EXERCISE AIM — The entries below contain pictures. Write out only the lines from the line with "Task: Open Help using the question mark icon" up to and including the line with "Image resolution: width=767", exactly, without them.

Collected data —
※ ※ ※
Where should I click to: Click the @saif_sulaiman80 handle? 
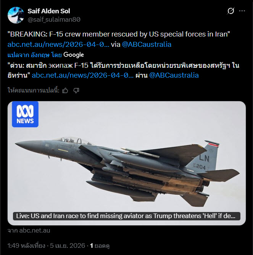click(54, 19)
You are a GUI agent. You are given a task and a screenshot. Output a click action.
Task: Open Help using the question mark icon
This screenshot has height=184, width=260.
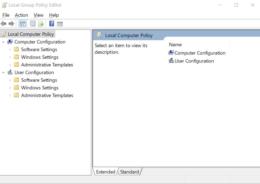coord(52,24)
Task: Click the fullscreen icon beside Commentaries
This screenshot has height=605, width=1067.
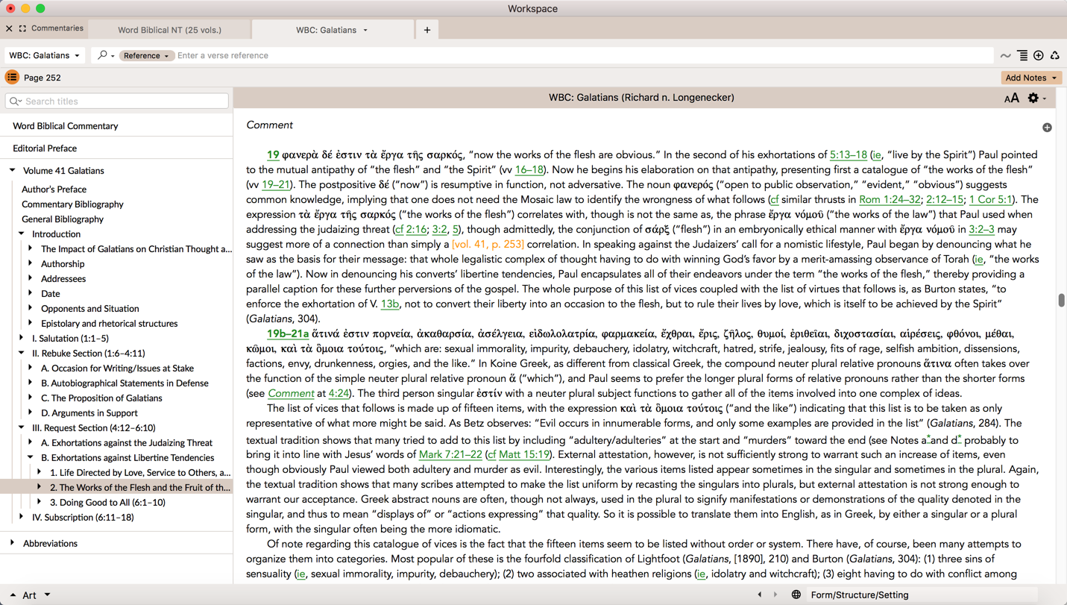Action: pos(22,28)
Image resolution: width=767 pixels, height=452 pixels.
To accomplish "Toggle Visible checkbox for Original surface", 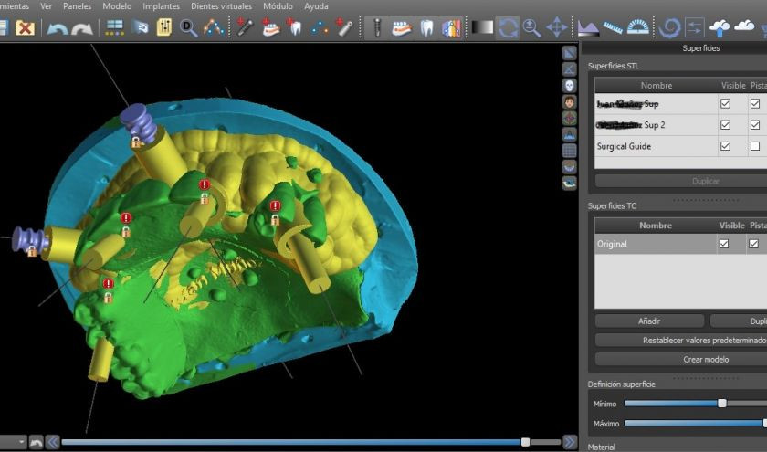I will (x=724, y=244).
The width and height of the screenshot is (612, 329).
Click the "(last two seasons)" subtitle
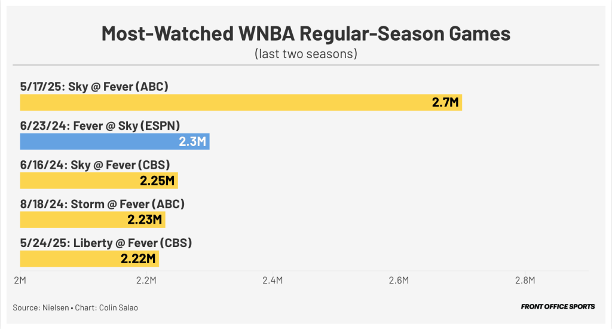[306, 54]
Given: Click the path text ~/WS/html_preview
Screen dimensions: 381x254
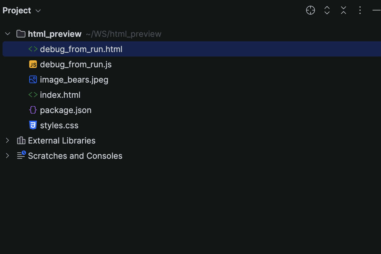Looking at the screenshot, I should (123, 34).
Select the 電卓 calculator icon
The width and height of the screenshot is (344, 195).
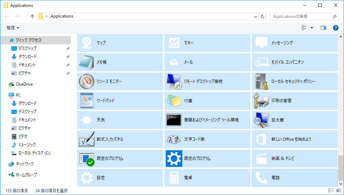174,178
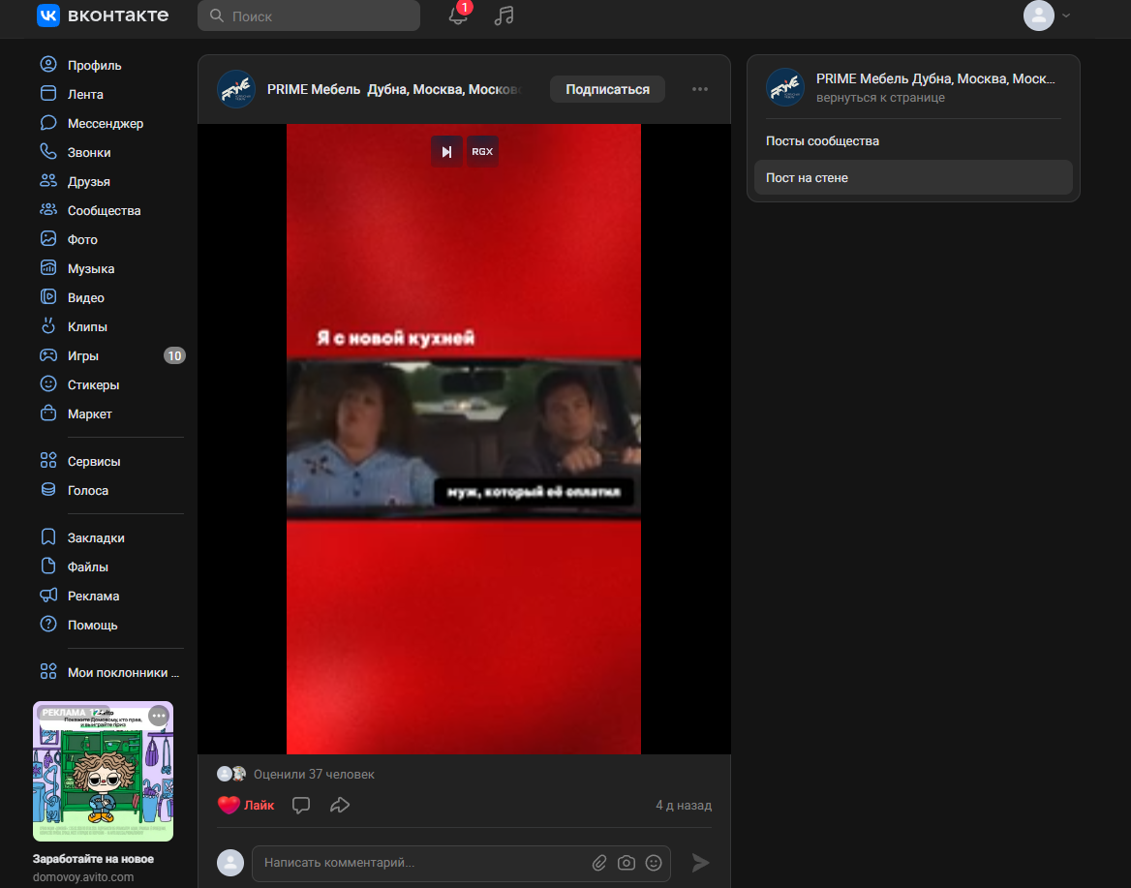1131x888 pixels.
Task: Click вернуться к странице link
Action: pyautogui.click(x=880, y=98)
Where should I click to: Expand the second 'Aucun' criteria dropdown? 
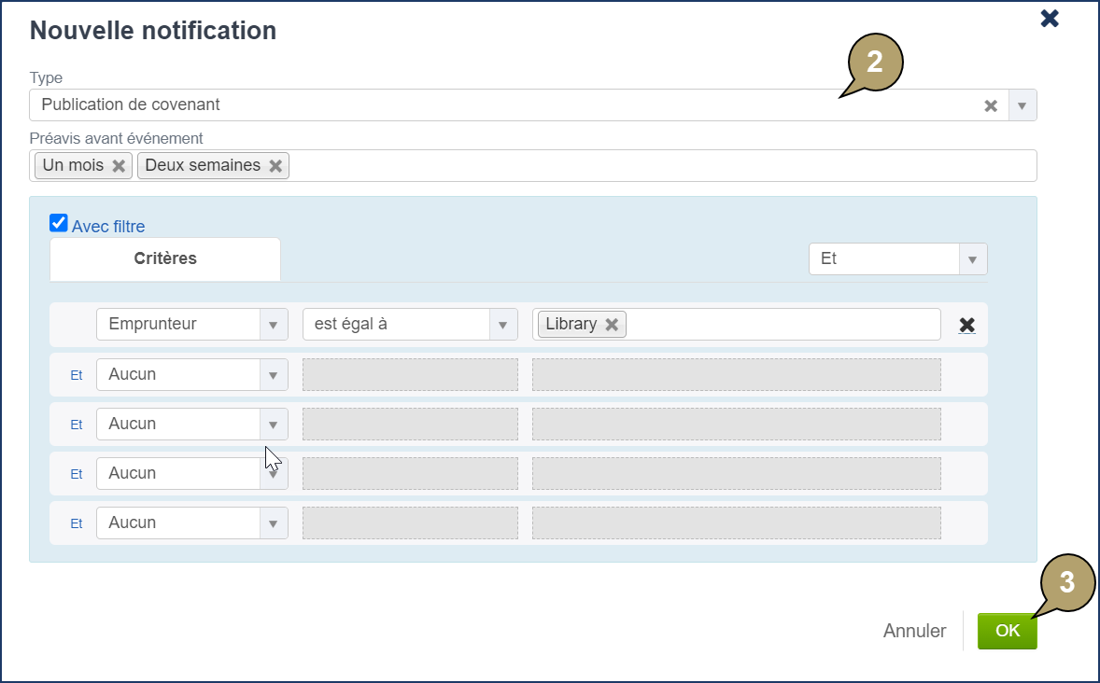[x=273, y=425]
※ ※ ※
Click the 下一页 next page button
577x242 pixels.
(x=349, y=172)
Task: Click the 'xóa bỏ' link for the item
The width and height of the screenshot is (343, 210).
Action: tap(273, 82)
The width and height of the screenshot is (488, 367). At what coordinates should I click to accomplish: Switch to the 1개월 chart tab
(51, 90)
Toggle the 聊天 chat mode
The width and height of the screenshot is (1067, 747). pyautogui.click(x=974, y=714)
※ ※ ※
YOUR RESPONSE —
Task: Open Help using the question mark icon
This screenshot has height=184, width=260.
coord(52,24)
Task: Click the fullscreen icon beside Commentaries
This screenshot has height=605, width=1067.
Action: pos(22,28)
Image resolution: width=767 pixels, height=452 pixels.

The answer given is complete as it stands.